### Required work
Using the listing below, count the lines in which "value" appears; give the count alone.

### Information given
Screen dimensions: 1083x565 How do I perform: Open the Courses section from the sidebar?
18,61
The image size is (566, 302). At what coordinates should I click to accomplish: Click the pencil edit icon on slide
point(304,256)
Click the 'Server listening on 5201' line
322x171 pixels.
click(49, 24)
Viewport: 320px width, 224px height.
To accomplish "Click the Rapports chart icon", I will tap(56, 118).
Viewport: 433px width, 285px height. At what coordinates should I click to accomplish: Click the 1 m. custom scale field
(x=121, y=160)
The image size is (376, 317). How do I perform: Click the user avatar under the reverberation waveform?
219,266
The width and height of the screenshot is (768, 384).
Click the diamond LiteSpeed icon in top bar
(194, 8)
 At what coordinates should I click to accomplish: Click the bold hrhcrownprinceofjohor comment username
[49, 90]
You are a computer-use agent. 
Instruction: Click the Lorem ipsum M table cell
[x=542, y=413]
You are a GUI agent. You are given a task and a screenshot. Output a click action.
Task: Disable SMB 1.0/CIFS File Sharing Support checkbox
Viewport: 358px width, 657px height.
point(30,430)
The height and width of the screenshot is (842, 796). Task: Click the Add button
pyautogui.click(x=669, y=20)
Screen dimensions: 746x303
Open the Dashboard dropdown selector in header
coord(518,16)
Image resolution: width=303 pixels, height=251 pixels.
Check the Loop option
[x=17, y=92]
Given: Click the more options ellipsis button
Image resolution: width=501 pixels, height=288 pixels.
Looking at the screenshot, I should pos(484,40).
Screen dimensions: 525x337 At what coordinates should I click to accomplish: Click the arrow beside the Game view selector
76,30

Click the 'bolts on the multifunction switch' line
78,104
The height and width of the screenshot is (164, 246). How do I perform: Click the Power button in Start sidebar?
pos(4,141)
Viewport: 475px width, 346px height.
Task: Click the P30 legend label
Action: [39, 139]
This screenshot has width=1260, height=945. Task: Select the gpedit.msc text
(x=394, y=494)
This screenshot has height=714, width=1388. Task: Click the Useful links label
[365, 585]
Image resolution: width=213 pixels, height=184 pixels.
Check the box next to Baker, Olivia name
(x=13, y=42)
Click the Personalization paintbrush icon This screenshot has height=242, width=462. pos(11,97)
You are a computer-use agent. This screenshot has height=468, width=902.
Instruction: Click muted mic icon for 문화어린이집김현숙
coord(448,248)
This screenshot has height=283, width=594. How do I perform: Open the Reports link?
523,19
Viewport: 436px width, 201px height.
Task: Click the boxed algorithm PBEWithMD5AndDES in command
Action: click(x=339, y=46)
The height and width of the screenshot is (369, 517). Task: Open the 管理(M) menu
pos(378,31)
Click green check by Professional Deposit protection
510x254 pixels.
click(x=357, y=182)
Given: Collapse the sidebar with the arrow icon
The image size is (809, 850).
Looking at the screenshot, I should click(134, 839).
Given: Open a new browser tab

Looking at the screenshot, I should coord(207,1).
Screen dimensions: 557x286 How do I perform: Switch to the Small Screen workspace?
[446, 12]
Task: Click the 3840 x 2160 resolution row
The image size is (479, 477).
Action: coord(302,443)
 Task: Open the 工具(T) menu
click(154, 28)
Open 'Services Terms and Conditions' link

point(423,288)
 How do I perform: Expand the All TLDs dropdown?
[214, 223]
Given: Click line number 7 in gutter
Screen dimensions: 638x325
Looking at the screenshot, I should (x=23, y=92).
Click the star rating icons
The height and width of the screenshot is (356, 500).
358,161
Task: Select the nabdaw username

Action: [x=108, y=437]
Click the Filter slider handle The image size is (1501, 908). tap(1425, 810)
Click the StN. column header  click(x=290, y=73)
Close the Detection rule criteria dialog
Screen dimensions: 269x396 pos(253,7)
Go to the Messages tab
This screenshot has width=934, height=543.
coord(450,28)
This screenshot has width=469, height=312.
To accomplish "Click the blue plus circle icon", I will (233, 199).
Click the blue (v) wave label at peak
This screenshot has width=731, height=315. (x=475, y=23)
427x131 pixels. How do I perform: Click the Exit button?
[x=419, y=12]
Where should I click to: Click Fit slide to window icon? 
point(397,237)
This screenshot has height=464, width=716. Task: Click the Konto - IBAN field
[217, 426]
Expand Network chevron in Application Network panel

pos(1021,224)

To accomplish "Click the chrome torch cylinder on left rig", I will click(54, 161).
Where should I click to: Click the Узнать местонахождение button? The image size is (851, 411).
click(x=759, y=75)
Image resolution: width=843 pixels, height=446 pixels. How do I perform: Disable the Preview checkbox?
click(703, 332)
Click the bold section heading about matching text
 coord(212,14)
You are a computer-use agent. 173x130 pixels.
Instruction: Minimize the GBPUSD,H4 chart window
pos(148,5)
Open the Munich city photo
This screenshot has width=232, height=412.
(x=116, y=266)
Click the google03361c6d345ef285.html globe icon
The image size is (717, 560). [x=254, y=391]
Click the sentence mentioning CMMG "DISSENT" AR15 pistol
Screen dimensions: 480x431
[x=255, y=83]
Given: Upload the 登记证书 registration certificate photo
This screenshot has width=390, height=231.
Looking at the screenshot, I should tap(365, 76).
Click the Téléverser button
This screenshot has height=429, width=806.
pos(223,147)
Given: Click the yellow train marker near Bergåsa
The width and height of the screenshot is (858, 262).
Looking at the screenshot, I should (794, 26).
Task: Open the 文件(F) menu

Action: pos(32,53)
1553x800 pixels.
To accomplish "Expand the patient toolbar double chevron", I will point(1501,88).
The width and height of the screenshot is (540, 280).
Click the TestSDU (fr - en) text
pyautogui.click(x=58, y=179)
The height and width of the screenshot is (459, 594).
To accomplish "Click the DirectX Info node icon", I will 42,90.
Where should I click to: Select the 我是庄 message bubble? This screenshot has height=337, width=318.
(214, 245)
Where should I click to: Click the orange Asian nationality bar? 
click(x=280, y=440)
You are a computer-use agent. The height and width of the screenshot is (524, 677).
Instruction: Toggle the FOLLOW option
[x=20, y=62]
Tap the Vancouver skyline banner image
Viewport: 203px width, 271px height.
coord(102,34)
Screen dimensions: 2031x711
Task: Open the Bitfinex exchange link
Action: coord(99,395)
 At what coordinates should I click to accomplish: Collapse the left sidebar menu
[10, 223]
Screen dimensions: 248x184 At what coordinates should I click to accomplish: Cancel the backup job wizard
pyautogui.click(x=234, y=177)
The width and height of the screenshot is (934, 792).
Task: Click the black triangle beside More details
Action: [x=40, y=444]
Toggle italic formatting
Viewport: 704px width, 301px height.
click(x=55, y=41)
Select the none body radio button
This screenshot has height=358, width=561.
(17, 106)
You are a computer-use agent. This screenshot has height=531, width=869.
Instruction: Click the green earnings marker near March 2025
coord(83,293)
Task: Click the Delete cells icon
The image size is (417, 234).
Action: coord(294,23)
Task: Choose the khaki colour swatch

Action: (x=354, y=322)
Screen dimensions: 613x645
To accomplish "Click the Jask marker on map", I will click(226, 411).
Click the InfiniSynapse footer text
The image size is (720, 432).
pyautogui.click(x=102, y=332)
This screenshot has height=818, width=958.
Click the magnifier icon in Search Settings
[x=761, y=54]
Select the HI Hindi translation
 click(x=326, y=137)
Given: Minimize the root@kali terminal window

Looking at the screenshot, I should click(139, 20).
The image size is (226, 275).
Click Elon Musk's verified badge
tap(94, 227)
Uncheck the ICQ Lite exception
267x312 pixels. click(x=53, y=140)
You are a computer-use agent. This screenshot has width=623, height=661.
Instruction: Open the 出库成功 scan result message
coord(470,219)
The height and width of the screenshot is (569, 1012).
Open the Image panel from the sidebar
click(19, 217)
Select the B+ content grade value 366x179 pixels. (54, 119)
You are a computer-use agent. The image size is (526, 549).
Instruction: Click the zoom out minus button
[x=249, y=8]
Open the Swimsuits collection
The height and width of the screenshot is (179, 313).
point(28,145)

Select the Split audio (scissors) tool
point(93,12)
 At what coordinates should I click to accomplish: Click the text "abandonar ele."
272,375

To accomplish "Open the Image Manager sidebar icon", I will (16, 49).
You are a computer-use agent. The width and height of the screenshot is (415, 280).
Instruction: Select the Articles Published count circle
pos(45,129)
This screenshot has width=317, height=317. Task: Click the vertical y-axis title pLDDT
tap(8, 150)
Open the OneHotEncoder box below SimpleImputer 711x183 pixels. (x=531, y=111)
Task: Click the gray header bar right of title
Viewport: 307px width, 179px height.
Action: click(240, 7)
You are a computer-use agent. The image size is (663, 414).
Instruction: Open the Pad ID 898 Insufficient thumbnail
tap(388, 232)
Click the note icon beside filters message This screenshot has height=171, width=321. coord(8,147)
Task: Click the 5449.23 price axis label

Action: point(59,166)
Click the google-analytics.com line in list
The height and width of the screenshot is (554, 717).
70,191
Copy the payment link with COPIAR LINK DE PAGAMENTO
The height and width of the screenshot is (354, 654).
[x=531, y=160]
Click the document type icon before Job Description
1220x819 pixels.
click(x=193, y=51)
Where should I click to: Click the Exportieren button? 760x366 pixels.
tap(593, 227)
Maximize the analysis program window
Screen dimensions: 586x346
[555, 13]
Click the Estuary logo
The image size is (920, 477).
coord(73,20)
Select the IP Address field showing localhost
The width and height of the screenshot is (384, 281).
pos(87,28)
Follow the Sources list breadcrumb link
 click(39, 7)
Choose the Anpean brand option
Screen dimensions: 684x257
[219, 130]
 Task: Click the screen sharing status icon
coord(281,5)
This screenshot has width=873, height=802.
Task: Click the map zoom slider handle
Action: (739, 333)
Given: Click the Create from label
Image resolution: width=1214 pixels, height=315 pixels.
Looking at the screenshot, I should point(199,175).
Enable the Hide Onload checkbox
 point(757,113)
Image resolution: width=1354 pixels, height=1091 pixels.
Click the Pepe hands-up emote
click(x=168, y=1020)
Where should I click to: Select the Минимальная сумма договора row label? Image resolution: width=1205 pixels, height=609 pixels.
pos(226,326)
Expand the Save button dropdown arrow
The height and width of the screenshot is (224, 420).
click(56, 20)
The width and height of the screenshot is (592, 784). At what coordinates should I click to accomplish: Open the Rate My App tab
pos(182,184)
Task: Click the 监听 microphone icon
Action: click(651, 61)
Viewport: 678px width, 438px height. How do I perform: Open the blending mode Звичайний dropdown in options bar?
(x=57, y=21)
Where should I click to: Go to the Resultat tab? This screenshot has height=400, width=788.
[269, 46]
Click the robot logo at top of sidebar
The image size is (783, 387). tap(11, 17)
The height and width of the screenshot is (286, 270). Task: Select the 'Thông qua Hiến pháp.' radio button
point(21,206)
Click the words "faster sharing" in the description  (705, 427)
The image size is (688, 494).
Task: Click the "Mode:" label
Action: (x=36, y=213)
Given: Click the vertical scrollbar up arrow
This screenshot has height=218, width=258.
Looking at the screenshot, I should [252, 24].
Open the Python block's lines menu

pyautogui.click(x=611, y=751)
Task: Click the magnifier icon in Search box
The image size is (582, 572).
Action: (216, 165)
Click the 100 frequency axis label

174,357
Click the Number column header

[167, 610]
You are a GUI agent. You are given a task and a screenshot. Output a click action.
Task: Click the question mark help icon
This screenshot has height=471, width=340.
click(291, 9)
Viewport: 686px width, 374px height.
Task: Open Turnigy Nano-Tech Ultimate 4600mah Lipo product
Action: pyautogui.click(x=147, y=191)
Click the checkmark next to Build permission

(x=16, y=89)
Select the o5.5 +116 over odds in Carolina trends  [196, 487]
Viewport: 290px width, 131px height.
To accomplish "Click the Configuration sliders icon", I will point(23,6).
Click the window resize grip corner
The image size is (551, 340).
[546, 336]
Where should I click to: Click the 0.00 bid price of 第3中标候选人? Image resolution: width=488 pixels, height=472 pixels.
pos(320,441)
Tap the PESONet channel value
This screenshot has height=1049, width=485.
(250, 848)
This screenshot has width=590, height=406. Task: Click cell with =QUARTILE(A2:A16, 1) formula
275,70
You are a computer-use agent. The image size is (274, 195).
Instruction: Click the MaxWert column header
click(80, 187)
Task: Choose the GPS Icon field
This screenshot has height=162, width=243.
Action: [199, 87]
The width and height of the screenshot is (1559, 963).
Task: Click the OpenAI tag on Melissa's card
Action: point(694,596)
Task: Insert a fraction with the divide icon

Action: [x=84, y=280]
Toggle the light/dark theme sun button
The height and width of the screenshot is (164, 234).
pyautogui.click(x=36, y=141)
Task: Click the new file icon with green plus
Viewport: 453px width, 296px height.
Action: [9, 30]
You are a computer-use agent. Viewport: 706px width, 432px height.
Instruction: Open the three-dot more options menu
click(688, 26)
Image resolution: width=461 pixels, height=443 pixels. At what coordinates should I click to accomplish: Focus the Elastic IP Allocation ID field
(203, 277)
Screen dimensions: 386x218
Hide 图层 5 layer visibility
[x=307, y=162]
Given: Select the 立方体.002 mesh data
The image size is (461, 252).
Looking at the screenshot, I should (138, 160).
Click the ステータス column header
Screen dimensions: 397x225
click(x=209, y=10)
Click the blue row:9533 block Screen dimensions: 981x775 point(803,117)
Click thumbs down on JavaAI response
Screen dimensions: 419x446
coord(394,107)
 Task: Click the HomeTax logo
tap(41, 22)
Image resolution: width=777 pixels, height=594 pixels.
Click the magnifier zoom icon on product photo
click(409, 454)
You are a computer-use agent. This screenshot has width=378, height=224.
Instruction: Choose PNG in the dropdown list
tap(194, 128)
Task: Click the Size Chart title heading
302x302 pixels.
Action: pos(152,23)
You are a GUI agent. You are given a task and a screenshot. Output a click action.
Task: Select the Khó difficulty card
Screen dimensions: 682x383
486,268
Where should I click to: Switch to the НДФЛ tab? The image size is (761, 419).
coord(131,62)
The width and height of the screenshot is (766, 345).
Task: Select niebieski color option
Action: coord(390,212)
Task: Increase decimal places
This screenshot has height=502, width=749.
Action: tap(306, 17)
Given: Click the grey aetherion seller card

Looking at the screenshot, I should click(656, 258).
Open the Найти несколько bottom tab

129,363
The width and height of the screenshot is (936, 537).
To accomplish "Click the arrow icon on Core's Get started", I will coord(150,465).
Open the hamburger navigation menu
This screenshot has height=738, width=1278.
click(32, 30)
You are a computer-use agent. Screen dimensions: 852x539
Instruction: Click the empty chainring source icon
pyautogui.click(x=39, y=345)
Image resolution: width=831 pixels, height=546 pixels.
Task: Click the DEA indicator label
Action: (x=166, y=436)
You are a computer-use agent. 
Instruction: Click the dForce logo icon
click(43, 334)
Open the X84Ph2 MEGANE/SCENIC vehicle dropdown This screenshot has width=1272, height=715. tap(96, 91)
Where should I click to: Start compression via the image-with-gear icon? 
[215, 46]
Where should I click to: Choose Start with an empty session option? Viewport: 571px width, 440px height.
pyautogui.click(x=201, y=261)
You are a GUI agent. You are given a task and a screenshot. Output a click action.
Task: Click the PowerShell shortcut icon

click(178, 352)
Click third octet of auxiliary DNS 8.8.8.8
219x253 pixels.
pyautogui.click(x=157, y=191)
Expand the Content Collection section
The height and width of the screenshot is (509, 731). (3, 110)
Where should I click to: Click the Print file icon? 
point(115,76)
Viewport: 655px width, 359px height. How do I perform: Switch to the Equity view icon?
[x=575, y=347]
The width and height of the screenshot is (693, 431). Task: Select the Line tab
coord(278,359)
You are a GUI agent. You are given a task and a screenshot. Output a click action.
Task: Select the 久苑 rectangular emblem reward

### Your response
2